[Enregistrements de localisation de mots et d'éléments]

========

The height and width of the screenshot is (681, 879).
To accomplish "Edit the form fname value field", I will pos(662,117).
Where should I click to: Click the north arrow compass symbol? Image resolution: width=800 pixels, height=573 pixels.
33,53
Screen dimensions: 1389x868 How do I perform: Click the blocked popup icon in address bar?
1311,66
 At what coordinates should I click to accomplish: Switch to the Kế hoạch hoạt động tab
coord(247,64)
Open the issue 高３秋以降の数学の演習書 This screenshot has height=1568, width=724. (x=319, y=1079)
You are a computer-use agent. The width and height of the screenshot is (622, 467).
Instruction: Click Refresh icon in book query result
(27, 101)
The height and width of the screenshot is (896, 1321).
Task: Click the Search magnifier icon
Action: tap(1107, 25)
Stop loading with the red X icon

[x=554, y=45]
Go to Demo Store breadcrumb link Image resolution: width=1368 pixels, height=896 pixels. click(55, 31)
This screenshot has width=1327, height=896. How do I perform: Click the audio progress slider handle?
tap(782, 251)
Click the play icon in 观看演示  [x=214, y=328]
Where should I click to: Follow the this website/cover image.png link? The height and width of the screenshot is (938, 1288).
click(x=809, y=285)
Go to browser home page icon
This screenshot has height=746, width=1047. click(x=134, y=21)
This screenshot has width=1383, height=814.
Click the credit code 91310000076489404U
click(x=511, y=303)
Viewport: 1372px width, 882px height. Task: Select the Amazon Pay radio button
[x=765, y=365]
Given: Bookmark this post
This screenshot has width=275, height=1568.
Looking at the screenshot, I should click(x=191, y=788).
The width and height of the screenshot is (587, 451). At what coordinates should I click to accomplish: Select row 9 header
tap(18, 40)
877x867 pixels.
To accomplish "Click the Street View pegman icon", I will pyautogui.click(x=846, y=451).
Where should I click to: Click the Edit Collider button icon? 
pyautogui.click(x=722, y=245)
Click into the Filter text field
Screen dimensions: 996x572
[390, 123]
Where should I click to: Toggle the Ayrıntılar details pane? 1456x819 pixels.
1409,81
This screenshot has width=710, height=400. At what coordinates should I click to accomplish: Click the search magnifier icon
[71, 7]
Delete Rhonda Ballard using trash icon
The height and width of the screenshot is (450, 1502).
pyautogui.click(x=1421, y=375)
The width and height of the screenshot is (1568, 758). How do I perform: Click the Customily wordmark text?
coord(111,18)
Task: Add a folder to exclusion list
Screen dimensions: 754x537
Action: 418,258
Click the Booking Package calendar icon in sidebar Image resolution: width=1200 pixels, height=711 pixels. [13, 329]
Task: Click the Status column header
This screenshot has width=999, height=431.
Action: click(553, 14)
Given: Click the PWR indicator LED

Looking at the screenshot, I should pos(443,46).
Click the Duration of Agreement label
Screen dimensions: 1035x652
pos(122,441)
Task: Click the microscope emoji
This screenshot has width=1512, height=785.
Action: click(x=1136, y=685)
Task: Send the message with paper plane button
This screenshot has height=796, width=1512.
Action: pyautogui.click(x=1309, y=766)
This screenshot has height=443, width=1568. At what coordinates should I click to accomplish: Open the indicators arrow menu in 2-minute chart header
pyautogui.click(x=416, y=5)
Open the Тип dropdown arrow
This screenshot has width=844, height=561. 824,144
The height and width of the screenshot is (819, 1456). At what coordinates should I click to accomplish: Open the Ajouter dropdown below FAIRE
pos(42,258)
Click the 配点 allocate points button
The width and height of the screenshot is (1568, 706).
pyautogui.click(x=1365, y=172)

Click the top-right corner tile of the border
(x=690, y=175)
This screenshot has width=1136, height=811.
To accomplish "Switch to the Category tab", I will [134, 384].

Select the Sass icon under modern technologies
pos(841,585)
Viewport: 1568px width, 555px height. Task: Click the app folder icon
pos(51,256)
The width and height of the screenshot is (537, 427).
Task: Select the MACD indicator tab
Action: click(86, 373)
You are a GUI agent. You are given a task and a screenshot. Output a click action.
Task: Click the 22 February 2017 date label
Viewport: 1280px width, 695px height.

========

## Exercice bref
Modifiez tout ce qui va de la ligne contenant « Stop loading with the red X icon » jusqu'à celle contenant « tap(18, 40) », ces deux lignes comprises, en remplaçant « Amazon Pay » par « PayPal ». Ne reproduisez que ces lignes et laissez tout le reste inchangé.

## La réponse
Stop loading with the red X icon

[x=554, y=45]
Go to Demo Store breadcrumb link Image resolution: width=1368 pixels, height=896 pixels. click(55, 31)
This screenshot has width=1327, height=896. How do I perform: Click the audio progress slider handle?
tap(782, 251)
Click the play icon in 观看演示  [x=214, y=328]
Where should I click to: Follow the this website/cover image.png link? The height and width of the screenshot is (938, 1288).
click(x=809, y=285)
Go to browser home page icon
This screenshot has height=746, width=1047. click(x=134, y=21)
This screenshot has width=1383, height=814.
Click the credit code 91310000076489404U
click(x=511, y=303)
Viewport: 1372px width, 882px height. Task: Select the PayPal radio button
[x=765, y=365]
Given: Bookmark this post
This screenshot has width=275, height=1568.
Looking at the screenshot, I should click(x=191, y=788).
The width and height of the screenshot is (587, 451). At what coordinates should I click to accomplish: Select row 9 header
tap(18, 40)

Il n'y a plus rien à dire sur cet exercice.